===== Texte de lecture =====

Romains 3, 3 - 5 : La détresse, nous le savons, produit la persévérance ; la persévérance produit la vertu éprouvée ; la vertu éprouvée produit l’espérance ; et l’espérance ne déçoit pas, puisque l’amour de Dieu a été répandu dans nos cœurs par l’Esprit Saint qui nous a été donné.

Spe Salvi

36. Comme l'agir, la souffrance fait aussi partie de l'existence humaine… Il faut certainement faire tout ce qui est possible pour atténuer la souffrance : empêcher, dans la mesure où cela est possible, la souffrance des innocents ; calmer les douleurs ; aider à surmonter les souffrances psychiques. Autant de devoirs aussi bien de la justice que de l'amour qui rentrent dans les exigences fondamentales de l'existence chrétienne et de toute vie vraiment humaine.

=====

→ **Travail demandé**
(a) Recopiez fidèlement, dans le texte de lecture, le passage qui va de « 36. Comme l'agir, la » jusqu'à « vie vraiment humaine. » inclus.
(b) Les affirmations suivantes sont-elles conformes au texte de lecture ? Répondez par oui ou par non pour chacune, en citant les mots du texte qui permettent de trancher.
(i) La persévérance produit la vertu éprouvée.
(ii) Atténuer la souffrance relève uniquement d'un devoir de justice.
(iii) La souffrance fait partie de l'existence humaine.

===== Entrées =====

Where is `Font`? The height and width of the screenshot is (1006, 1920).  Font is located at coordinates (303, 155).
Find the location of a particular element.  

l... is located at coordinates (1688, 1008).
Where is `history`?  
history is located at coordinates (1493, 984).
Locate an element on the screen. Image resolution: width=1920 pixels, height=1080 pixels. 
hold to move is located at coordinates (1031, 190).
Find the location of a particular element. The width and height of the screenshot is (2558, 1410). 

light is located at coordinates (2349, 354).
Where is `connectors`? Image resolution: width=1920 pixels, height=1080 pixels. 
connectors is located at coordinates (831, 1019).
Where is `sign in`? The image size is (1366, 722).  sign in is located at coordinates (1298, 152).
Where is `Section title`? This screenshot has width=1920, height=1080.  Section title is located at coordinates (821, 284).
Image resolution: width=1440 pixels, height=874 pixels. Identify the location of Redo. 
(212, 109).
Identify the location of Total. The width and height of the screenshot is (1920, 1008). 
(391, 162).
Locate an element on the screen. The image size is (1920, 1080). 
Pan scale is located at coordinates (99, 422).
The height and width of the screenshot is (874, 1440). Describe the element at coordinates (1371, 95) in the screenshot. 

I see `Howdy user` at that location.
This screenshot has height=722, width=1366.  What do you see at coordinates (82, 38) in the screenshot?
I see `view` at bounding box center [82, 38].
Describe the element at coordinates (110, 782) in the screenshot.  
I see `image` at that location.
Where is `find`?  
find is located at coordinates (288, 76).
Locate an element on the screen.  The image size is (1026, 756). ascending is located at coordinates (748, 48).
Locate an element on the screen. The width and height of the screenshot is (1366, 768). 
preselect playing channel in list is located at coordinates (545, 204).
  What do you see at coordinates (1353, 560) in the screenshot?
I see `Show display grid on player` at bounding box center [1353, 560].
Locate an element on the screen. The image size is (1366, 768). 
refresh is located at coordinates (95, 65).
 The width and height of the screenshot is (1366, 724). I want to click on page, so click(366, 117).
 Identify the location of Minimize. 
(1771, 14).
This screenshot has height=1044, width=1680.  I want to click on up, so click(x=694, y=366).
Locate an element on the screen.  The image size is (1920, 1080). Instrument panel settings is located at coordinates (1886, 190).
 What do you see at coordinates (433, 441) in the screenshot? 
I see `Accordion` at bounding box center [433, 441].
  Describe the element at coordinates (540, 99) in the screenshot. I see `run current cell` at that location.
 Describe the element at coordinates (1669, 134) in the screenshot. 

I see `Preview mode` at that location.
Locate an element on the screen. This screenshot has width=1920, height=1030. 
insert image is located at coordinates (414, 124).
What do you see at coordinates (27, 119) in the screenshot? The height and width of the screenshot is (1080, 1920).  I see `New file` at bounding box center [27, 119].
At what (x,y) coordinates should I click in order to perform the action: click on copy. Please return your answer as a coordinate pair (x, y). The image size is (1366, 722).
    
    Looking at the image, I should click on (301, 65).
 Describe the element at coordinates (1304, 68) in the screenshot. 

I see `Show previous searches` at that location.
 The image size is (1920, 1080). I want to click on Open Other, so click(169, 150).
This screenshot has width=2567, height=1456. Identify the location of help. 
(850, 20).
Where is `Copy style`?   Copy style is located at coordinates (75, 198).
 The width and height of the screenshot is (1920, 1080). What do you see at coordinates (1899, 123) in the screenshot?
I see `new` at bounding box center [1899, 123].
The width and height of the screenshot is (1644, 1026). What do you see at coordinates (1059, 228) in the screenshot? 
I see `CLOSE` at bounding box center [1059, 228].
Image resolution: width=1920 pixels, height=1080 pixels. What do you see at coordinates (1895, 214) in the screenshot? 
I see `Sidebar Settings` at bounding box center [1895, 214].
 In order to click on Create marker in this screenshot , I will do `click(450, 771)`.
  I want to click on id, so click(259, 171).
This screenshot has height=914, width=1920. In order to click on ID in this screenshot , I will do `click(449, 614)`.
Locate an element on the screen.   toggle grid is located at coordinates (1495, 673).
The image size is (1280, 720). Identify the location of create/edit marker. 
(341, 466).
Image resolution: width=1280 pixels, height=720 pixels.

=====

→ **Corrigé des exercices**
(a)
36. Comme l'agir, la souffrance fait aussi partie de l'existence humaine… Il faut certainement faire tout ce qui est possible pour atténuer la souffrance : empêcher, dans la mesure où cela est possible, la souffrance des innocents ; calmer les douleurs ; aider à surmonter les souffrances psychiques. Autant de devoirs aussi bien de la justice que de l'amour qui rentrent dans les exigences fondamentales de l'existence chrétienne et de toute vie vraiment humaine.

(b)
(i) Oui : « la persévérance produit la vertu éprouvée ».
(ii) Non : « Autant de devoirs aussi bien de la justice que de l'amour ».
(iii) Oui : « la souffrance fait aussi partie de l'existence humaine ».